-- Aim of the task --
Count the lines of the material below that contain the string "Select", with case counting, and give only that number.

-- Material for this exercise --
———

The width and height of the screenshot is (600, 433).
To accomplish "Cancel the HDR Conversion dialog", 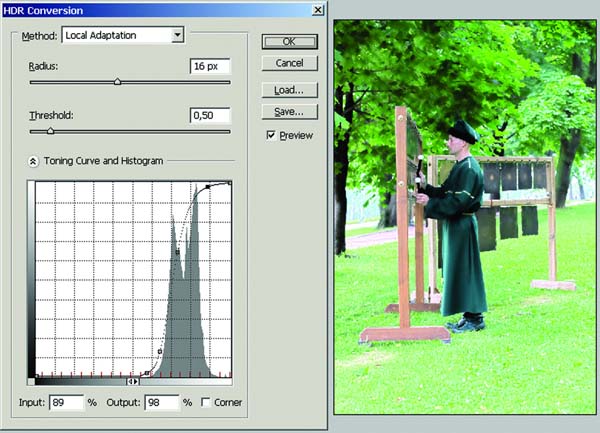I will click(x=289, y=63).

———

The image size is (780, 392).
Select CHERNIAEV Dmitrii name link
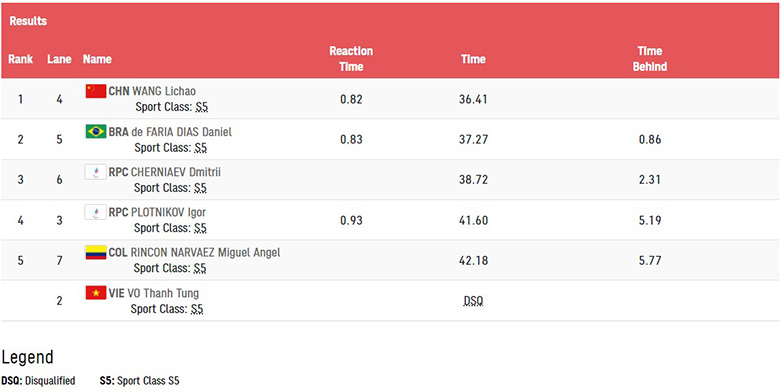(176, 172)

———

-- Complete response --
1